### [ABOUT THIS EXERCISE]
Quote the records below word for word, please, from the very first line through the one that contains "Select the 坐骑进阶丹", and nothing beyond it.

::: DATA UNDER STUDY :::

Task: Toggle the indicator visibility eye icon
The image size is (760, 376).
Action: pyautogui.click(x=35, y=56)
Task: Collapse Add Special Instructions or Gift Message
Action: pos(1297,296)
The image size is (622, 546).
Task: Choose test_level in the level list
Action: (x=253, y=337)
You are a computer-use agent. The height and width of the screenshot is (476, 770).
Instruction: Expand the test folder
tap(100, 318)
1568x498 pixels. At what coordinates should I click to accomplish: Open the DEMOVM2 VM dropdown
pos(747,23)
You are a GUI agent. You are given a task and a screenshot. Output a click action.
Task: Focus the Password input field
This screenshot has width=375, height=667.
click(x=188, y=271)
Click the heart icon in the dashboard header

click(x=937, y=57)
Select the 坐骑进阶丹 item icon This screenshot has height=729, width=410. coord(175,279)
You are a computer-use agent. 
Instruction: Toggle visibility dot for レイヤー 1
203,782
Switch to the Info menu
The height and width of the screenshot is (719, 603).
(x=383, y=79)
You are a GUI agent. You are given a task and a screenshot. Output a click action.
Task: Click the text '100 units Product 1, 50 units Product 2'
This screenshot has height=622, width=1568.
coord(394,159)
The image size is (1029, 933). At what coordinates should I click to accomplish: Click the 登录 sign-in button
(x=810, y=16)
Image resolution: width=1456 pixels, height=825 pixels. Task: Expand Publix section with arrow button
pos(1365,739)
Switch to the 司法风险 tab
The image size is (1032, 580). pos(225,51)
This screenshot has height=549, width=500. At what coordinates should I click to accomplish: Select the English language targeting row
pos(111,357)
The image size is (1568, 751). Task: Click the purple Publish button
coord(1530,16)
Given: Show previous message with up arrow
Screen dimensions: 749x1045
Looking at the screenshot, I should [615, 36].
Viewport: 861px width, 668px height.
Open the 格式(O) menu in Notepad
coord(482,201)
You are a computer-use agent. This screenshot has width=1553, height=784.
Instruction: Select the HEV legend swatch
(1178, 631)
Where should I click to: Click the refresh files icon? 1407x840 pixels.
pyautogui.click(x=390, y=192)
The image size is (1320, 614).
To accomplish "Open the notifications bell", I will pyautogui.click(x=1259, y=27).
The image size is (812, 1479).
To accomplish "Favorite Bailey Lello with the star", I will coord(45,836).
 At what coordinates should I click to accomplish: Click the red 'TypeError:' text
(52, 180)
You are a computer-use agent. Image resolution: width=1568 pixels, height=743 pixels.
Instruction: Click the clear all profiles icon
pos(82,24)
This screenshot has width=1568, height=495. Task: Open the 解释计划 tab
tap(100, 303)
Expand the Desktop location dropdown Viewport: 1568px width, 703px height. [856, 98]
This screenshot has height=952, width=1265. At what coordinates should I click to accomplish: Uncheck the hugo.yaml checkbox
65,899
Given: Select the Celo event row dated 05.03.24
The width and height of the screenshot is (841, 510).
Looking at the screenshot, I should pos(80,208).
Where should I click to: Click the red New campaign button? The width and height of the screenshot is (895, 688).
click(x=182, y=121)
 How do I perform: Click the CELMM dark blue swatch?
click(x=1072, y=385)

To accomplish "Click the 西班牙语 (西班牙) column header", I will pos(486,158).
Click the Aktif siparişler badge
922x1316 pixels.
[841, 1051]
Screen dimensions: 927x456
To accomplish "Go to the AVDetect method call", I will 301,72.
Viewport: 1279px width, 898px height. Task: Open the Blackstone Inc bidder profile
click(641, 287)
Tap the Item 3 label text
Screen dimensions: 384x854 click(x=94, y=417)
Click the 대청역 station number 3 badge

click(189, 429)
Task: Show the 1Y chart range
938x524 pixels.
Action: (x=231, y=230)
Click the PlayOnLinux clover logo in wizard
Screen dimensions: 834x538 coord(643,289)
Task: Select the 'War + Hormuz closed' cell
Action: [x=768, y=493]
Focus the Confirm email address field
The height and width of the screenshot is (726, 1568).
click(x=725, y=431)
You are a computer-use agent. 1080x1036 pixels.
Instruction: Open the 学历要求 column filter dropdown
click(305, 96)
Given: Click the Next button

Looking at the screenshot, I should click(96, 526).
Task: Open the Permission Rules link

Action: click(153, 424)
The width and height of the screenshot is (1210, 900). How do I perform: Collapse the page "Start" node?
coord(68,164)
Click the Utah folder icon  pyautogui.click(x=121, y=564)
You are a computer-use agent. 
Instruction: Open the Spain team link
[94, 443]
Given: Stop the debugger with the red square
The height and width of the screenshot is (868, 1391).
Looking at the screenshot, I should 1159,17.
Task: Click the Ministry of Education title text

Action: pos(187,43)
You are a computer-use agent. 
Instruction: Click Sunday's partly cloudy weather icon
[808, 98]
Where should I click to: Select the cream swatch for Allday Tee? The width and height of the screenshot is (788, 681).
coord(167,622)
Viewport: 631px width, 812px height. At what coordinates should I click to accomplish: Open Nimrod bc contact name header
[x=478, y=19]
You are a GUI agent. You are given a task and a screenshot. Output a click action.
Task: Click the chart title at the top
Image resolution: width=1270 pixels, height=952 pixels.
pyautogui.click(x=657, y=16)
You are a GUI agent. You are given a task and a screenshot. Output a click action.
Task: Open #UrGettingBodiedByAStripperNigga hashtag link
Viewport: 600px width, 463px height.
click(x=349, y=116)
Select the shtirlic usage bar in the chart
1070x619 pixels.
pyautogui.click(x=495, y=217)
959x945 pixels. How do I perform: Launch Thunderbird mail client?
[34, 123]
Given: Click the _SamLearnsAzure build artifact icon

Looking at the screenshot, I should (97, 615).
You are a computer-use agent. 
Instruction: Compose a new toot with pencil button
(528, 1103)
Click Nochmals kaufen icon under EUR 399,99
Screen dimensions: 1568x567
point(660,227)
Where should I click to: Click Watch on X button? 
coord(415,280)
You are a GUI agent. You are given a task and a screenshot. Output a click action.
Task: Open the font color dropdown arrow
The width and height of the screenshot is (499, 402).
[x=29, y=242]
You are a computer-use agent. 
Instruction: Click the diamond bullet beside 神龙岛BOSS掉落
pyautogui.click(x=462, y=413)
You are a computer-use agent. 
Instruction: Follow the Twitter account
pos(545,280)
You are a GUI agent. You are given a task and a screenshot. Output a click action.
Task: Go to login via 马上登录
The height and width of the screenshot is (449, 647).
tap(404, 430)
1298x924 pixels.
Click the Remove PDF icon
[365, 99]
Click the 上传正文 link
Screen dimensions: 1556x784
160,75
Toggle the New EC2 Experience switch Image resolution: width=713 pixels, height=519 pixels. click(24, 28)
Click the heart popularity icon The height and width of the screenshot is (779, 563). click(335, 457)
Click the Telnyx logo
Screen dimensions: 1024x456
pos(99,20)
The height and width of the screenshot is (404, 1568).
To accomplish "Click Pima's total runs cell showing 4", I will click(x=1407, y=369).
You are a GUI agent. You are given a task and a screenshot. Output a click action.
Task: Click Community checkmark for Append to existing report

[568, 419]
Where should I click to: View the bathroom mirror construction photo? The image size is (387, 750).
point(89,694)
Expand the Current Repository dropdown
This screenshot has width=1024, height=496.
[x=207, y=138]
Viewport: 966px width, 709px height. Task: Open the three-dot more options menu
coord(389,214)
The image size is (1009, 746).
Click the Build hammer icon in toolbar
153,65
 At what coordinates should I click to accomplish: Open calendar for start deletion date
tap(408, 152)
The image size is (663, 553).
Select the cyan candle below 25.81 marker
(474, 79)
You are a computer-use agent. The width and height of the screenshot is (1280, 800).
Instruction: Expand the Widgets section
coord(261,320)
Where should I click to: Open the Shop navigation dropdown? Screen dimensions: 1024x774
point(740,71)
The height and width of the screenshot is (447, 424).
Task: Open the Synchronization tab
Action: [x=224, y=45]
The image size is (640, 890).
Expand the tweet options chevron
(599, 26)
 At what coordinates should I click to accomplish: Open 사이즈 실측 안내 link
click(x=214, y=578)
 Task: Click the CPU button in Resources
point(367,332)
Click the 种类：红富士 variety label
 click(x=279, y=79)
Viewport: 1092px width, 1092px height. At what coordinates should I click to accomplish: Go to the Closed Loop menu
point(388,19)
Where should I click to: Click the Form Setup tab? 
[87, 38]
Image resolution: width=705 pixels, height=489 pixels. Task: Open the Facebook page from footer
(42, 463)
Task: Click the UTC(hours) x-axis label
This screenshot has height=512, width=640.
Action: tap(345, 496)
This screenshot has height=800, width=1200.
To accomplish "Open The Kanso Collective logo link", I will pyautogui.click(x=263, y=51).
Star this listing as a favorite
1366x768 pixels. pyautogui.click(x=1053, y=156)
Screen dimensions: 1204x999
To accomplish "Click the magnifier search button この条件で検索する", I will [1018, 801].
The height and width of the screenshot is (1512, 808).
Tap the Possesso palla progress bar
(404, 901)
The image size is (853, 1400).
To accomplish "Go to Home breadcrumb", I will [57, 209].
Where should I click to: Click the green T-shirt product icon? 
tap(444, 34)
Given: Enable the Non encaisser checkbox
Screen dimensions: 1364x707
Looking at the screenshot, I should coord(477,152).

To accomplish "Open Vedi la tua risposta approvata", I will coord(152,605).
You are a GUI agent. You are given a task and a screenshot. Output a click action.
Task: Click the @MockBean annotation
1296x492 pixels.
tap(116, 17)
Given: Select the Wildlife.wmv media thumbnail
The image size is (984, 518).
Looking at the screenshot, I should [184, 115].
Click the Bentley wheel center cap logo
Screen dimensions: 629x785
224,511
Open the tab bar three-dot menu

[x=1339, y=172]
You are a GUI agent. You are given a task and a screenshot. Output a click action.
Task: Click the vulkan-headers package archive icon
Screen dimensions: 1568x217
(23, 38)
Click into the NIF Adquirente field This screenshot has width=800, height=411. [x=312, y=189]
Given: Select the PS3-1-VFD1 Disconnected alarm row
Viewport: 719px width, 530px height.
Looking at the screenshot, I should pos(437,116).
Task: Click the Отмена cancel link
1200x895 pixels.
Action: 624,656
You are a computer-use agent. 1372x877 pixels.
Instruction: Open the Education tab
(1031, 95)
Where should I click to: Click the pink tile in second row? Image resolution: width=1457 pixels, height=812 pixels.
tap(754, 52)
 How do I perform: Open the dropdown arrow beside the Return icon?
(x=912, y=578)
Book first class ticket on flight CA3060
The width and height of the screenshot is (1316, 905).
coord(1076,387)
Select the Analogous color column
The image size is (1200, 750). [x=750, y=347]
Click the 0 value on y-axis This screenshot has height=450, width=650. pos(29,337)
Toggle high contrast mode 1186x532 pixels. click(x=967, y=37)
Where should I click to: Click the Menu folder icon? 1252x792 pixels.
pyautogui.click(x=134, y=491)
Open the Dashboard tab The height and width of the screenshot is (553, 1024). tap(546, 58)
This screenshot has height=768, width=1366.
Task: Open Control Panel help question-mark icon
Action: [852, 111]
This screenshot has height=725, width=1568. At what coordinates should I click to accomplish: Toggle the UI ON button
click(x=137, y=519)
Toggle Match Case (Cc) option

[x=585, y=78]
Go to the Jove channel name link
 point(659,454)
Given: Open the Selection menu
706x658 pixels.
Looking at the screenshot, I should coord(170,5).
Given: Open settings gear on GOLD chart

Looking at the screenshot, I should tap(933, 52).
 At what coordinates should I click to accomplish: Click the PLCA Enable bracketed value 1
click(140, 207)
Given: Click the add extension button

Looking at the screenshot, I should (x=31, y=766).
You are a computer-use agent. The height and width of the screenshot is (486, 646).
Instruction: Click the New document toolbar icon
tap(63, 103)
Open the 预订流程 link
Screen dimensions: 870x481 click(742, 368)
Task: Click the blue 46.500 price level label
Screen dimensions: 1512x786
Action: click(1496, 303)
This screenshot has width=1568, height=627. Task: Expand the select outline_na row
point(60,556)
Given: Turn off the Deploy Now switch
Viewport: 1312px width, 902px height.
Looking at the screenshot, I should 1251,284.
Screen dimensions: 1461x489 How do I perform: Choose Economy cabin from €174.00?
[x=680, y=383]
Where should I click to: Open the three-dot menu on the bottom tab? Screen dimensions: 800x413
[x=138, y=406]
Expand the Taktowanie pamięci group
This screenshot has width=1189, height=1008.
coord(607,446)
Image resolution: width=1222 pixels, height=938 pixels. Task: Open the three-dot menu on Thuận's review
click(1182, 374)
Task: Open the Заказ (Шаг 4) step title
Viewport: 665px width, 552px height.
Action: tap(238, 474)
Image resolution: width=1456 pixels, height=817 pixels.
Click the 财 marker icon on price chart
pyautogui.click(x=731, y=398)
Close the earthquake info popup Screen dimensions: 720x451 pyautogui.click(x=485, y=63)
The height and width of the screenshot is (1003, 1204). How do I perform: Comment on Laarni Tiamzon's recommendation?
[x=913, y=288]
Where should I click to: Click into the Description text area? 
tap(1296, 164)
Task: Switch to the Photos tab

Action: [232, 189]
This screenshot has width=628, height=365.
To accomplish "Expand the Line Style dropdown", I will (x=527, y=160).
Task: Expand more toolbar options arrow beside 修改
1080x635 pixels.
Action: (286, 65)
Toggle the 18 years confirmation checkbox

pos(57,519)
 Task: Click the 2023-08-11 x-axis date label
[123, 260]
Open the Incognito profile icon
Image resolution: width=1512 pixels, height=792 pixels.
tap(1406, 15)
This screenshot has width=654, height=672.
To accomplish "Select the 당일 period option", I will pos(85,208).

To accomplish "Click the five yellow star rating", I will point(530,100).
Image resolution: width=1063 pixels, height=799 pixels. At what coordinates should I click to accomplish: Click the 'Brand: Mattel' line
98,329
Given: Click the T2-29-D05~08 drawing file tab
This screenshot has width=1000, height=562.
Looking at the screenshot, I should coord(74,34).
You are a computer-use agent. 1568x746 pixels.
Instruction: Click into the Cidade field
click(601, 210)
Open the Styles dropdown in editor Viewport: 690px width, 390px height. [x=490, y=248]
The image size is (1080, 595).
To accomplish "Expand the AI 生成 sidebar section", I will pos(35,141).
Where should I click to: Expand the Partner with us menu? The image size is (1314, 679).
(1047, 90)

:::

### [RESULT OF THIS TASK]
Task: Toggle the indicator visibility eye icon
The image size is (760, 376).
Action: pyautogui.click(x=35, y=56)
Task: Collapse Add Special Instructions or Gift Message
Action: pos(1297,296)
The image size is (622, 546).
Task: Choose test_level in the level list
Action: (x=253, y=337)
You are a computer-use agent. The height and width of the screenshot is (476, 770).
Instruction: Expand the test folder
tap(100, 318)
1568x498 pixels. At what coordinates should I click to accomplish: Open the DEMOVM2 VM dropdown
pos(747,23)
You are a GUI agent. You are given a task and a screenshot. Output a click action.
Task: Focus the Password input field
This screenshot has width=375, height=667.
click(x=188, y=271)
Click the heart icon in the dashboard header

click(x=937, y=57)
Select the 坐骑进阶丹 item icon This screenshot has height=729, width=410. coord(175,279)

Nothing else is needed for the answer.